La plus grande d’entre elle est sans doute dans les textes, bien sûr. En retirant de son processus créatif les oripeaux de la métaphore et de l’image, en taillant dans l’os, Pierre Guénard touche à l’intime aussi facilement qu’il touche à l’universel.  Une recherche de simplicité qui n’enlève rien à la puissance des propos, bien au contraire. En allant chercher au plus direct, en utilisant des mots aussi simples que fragiles, le propos n’en est que renforcé puisqu’il devient compréhensible par tous. Là encore, la vie n’est jamais loin dans tout ce qu’elle a de kaléidoscopique. Bien sûr, selon les sensibilités, certains textes happeront plus que d’autres. On s’est ainsi fortement retrouvé dans New York qui parle de ce sentiment fort d’être happé par une ville, de la misère qui peut être sexuelle et émotive mais surtout de se sentir parfois seul alors qu’on a jamais été aussi entouré. Forcément, Ces Garçons-là, uppercut émotionnel, nous frappera jusqu’aux larmes tant la chanson se rapporte à notre histoire personnelle, garçon trop sensible en lutte permanente contre ce qu’on voulait nous imposer, contre une virilité parfois trop malsaine et trop lourde à porter. Il y a aussi Prières Perdues, charge directe contre la folie des religions dans ce qu’elles poussent parfois au pire tout en promettant le meilleur. Il y aura aussi ce sentiment de fuite, porté sur 23 Minutes ou Nocturama, ce besoin d’échapper au quotidien mais aussi à la mortalité et à la noirceur d’un monde parfois trop présente.

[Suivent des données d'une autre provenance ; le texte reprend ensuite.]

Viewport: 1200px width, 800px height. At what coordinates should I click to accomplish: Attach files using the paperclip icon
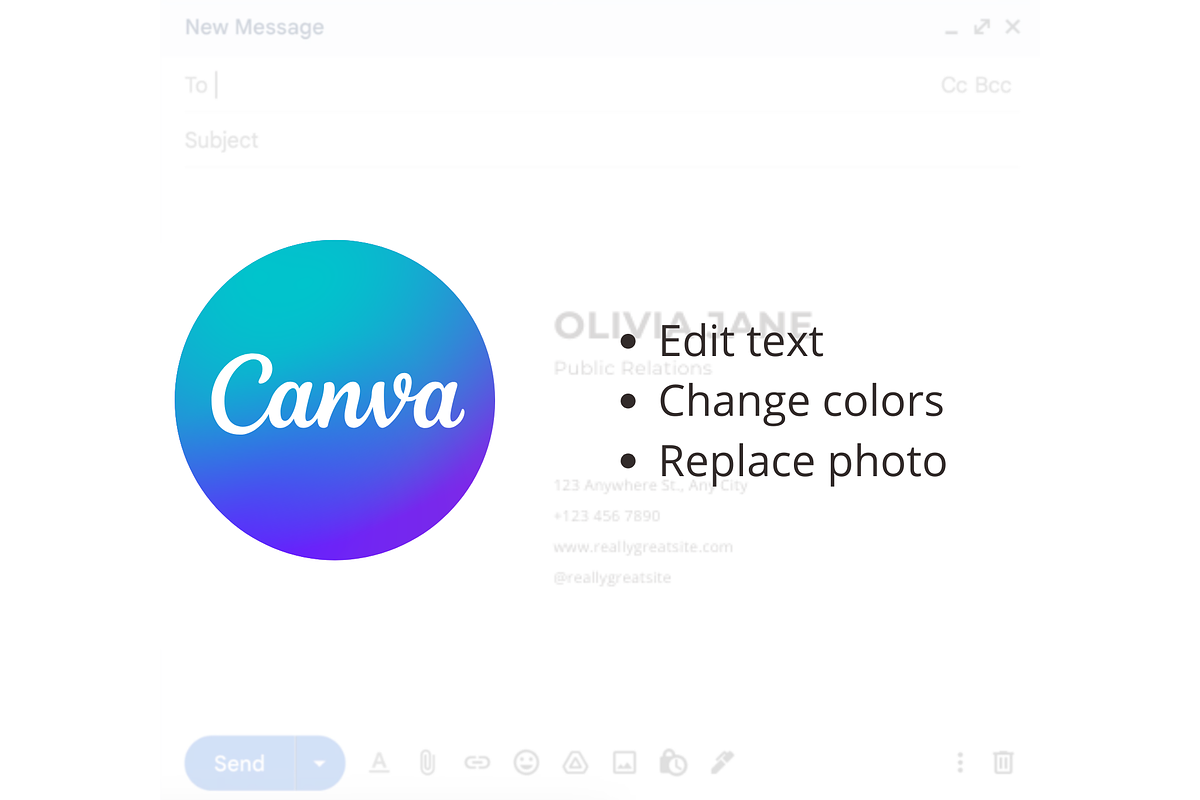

L’autre grande réussite de l’album tient dans ses compositions, si attachées aux paroles qu’elles rendent l’une et l’autre indivisibles. Il y a ce bonheur, ce plaisir pour l’auditeur de se retrouver face à un opus profondément anglo-saxon mais porté par des textes en français. On pense beaucoup à Baxter Dury sur la ligne de basse de L’éclaireur. On aime le côté vibrant et très rock de Fini Fini Fini qui s’oppose à la langueur et la mélancolie de Bouquet d’immortelles tandis que La sueur et le sang gagne d’une lente montée en puissance qui pousse au relâchement, les yeux fermés. On sent une somme d’influences, digérées et acceptées, le travail d’un groupe qui travaille collectivement et offre une palette d’émotions et de couleurs, toutes guidées par le voix classieuse et habitée de Pierre.

Vous l’aurez compris, avec Ces Garçons-là, Radio Elvis s’offre une nouvelle page, un nouveau chapitre dans sa carrière musicale. Ce nouvel album gagne dans le fait qu’il perd en pudeur tout en gardant sa poésie et sa classe. Un album habité, accueillant et qui recèle de véritables trésors d’émotions et de puissance. Qu’on se le dise, ces garçons-là ont tout l’avenir devant eux.